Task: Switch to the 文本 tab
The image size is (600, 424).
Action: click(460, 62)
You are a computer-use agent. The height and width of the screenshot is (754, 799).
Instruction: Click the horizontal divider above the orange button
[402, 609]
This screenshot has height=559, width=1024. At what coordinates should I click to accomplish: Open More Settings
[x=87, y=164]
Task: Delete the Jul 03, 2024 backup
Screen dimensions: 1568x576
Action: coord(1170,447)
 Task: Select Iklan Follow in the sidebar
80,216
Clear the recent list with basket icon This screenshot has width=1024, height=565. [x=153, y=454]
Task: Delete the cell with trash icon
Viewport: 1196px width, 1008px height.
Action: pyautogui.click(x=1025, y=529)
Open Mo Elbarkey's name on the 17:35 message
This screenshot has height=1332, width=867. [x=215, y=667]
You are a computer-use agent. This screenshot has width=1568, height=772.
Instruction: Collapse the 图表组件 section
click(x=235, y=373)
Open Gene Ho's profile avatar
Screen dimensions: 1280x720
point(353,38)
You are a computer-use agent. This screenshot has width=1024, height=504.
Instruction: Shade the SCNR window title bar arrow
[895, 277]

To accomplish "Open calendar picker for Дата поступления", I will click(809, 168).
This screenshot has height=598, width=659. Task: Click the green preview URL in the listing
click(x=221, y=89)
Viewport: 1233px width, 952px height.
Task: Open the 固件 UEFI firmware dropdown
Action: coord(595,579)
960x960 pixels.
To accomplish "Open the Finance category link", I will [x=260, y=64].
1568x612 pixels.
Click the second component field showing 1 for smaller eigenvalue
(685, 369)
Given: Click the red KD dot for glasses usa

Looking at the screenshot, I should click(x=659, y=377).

· · · · ·

**Required action**
Each line from the one with "960x960 pixels." to the end of the material should be duplicated exactly, and no other line.

**Answer to the problem**
960x960 pixels.
To accomplish "Open the Finance category link", I will [x=260, y=64].
1568x612 pixels.
Click the second component field showing 1 for smaller eigenvalue
(685, 369)
Given: Click the red KD dot for glasses usa

Looking at the screenshot, I should click(x=659, y=377).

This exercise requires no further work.